# Stored entries
◇ ◇ ◇ ◇ ◇ ◇ ◇

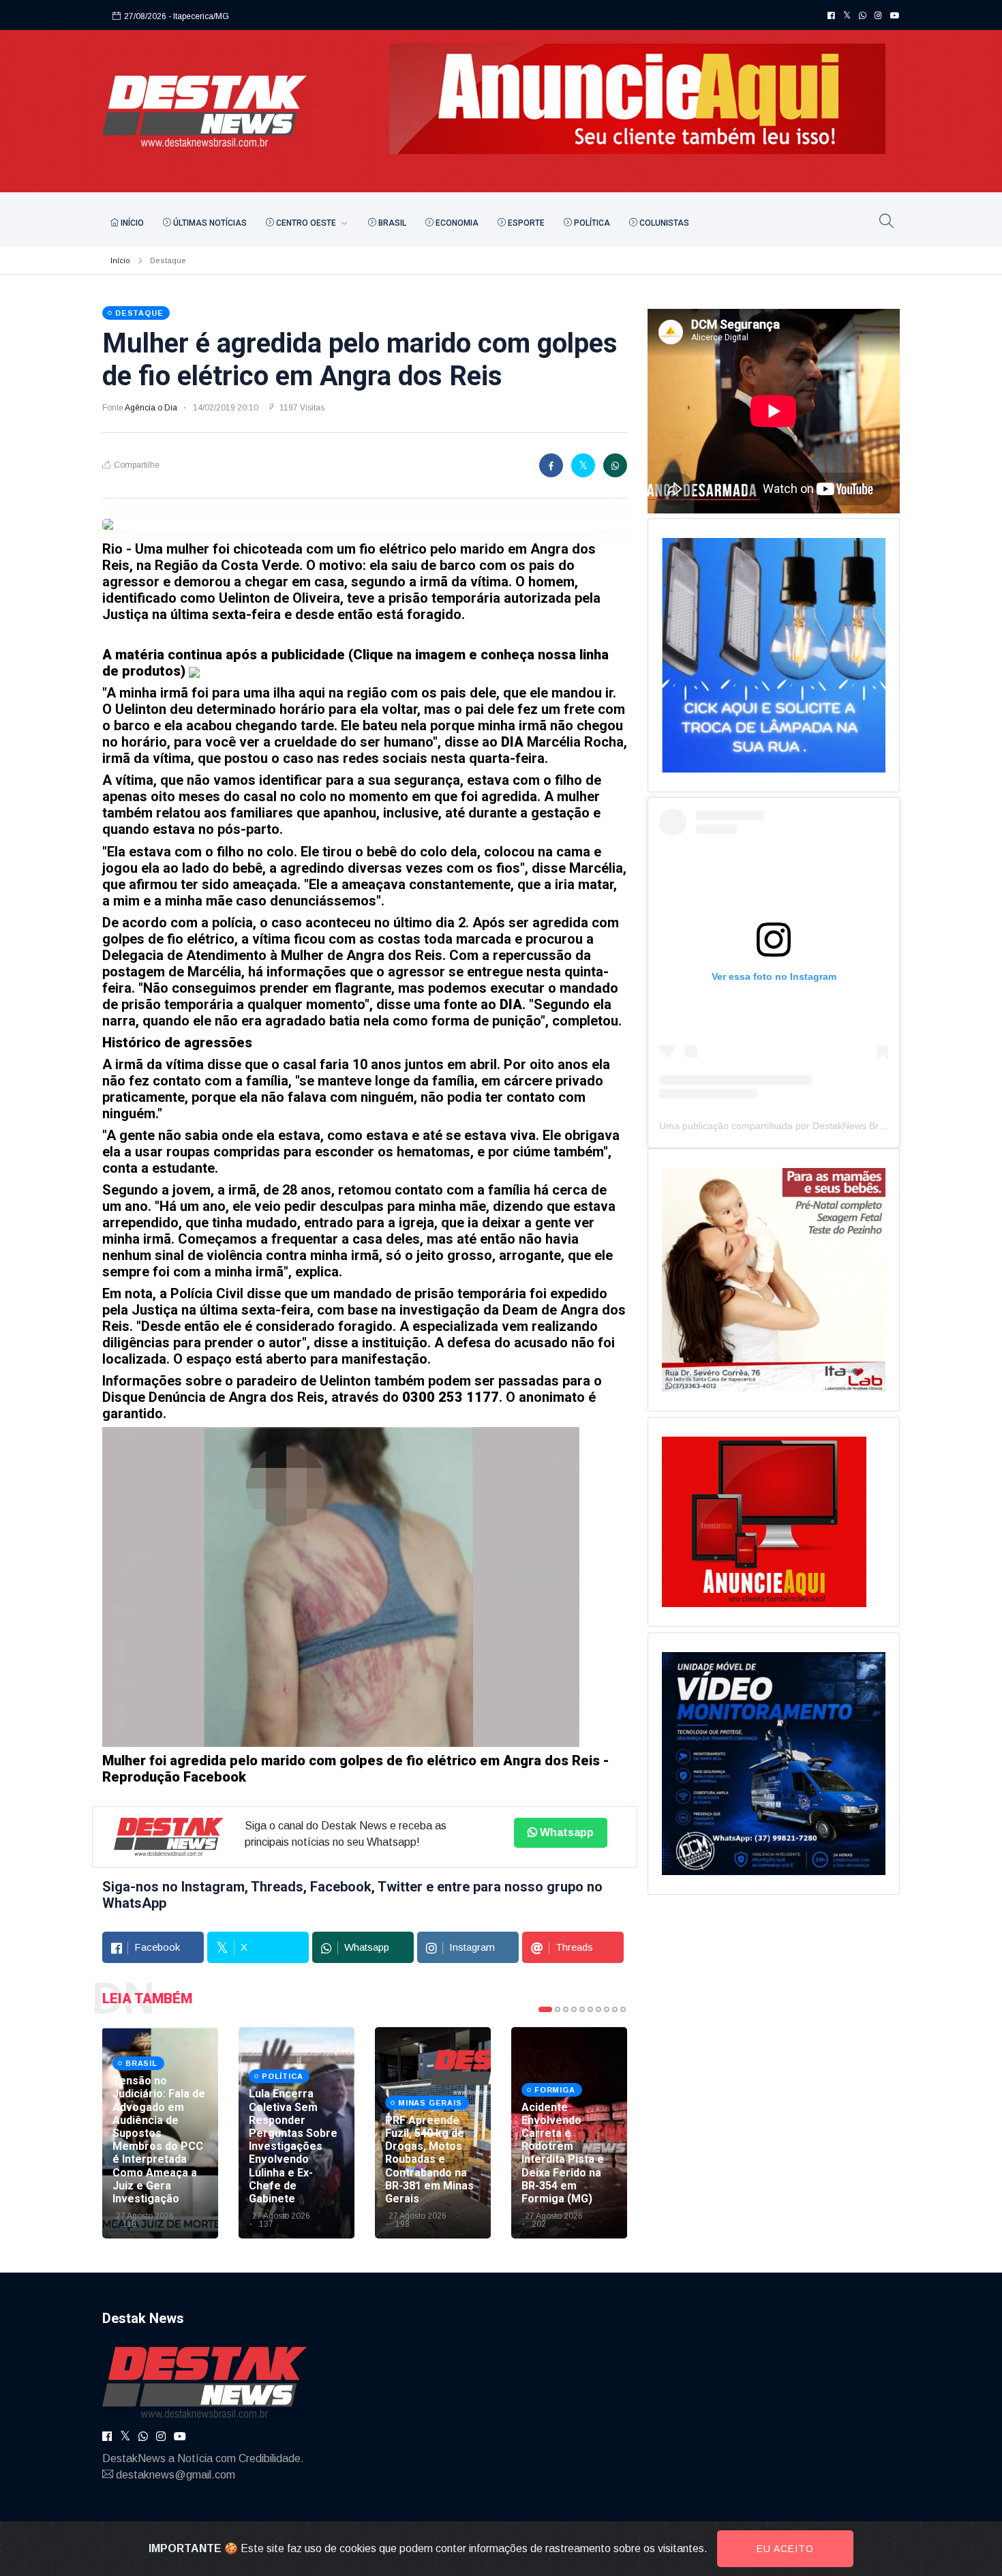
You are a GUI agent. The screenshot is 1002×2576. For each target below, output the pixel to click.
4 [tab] (574, 2009)
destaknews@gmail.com (175, 2475)
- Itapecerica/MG (198, 16)
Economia (456, 223)
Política (591, 223)
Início (131, 223)
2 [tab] (557, 2009)
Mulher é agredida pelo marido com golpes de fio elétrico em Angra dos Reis (360, 359)
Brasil (391, 223)
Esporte (525, 223)
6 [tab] (590, 2009)
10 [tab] (623, 2009)
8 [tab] (606, 2009)
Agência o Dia (152, 408)
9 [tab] (615, 2009)
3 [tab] (565, 2009)
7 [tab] (598, 2009)
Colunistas (663, 223)
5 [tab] (582, 2009)
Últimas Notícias (209, 223)
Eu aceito (785, 2548)
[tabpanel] (160, 2132)
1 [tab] (545, 2009)
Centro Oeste (306, 223)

◇ ◇ ◇ ◇ ◇ ◇ ◇

# WORK TO BE COMPLETED
Write the records out again exactly as shown above, keeping no pictures.

# ANSWER SPACE
You are a GUI agent. The screenshot is 1002×2576. For each target below, output the pixel to click.
4 [tab] (574, 2009)
destaknews@gmail.com (175, 2475)
- Itapecerica/MG (198, 16)
Economia (456, 223)
Política (591, 223)
Início (131, 223)
2 [tab] (557, 2009)
Mulher é agredida pelo marido com golpes de fio elétrico em Angra dos Reis (360, 359)
Brasil (391, 223)
Esporte (525, 223)
6 [tab] (590, 2009)
10 [tab] (623, 2009)
8 [tab] (606, 2009)
Agência o Dia (152, 408)
9 [tab] (615, 2009)
3 [tab] (565, 2009)
7 [tab] (598, 2009)
Colunistas (663, 223)
5 [tab] (582, 2009)
Últimas Notícias (209, 223)
Eu aceito (785, 2548)
[tabpanel] (160, 2132)
1 [tab] (545, 2009)
Centro Oeste (306, 223)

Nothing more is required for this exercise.